Delaney v. Garden State Auto Park
This text of 722 A.2d 967 (Delaney v. Garden State Auto Park) is published on Counsel Stack Legal Research, covering New Jersey Superior Court Appellate Division primary law. Counsel Stack provides free access to over 12 million legal documents including statutes, case law, regulations, and constitutions.
Opinion
Albert DELANEY, Plaintiff-Appellant,
v.
GARDEN STATE AUTO PARK, a New Jersey Corporation, Defendant-Respondent.
Superior Court of New Jersey, Appellate Division.
*968 Ronald L. Lueddeke, Spring Lake, for plaintiff-appellant.
Ciarrocca & Ciarrocca, Union, for defendant-respondent (Mark P. Ciarrocca, on the brief).
Before Judges KING, NEWMAN and FALL.
The opinion of the court was delivered by NEWMAN, J.A.D.
In this Consumer Fraud Act case, plaintiff Albert Delaney, an automotive consumer, brought suit against defendant Garden State Auto Park, an automobile dealership, seeking damages for consumer fraud, breach of contract and negligence relating to the purchase of a used automobile. At issue is whether an automobile dealer's failure to disclose the price charged to the consumer for pre-delivery services and failure to itemize such services violates the Consumer Fraud Act, N.J.S.A. 56:8-1. We hold that defendant violated the Consumer Fraud Act in failing to disclose to the consumer the price of the pre-delivery services and in failing to itemize such services in the final sales agreement.
I.
Plaintiff responded to a newspaper advertisement in the Asbury Park Press for a 1988 Ford Crown Victoria at defendant's advertised price of $5995. On October 18, 1993, plaintiff met with Donna Mattos, a salesperson with defendant. He entered into a retail buyer's order for a sale price of $5783. Leaving a deposit of $75, he sought to finance part of the purchase in order to establish credit because he had not done so for many years.

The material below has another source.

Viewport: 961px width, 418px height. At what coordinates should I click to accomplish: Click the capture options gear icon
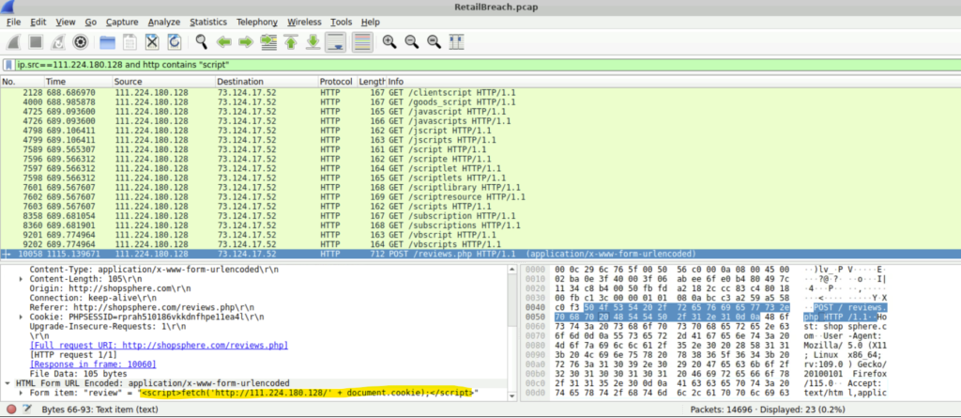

Plaintiff received a call from the dealership informing him that there was a problem with the credit submission. He, therefore, returned on October 26, 1993, depositing an additional $3425, $3000 of which was paid in cash. Plaintiff was then referred to a financial officer, Joseph DeGeorge, Jr. DeGeorge sought to sell plaintiff a vehicle service contract for $1100. The standard warranty on the used car plaintiff was purchasing for the engine and powertrain was thirty days or 1,000 miles. The service contract extended the warranty to two years or 24,000 miles. In connection with this warranty, plaintiff signed an internal authorization form which listed the following items to be completed: rust proofing, undercoating, paint sealant and fabric guard. Underneath those four items, the following appeared:
All this is included in payment with the payment with the powertrain warranty. $218.29 b.o. 36 months.
Plaintiff rejected the service contract, considering it too costly. The service contract was then marked "VOID."
Thereafter, a retail installment sales agreement was executed, although some dispute exists over whether plaintiff endorsed the agreement in blank. The retail sales agreement, containing an itemization of the amount financed, noted plaintiff's total cash purchase price of $7983. After the deduction of plaintiff's total cash deposit of $3500 and *969 added finance charges, plaintiff's monthly payment was reduced to $177 for a thirty-six month term once he rejected the service contract. The retail installment sales agreement did not include or enumerate any pricing or listing of any type of pre-delivery service.
John Schmelz, III, the owner and president of Garden State Auto Park, testified that the price of each pre-delivery service was not enumerated in any document provided to the consumer:
Q. Now, you were asked a question regarding the invoice, and the fact that these items don't appear separately on an invoice. Is that unusual?
A. No, it would never be reflected. This is an internal document. This document is not provided to the consumer; this is an internal accounting document, so that the office can then put this through our accounting system.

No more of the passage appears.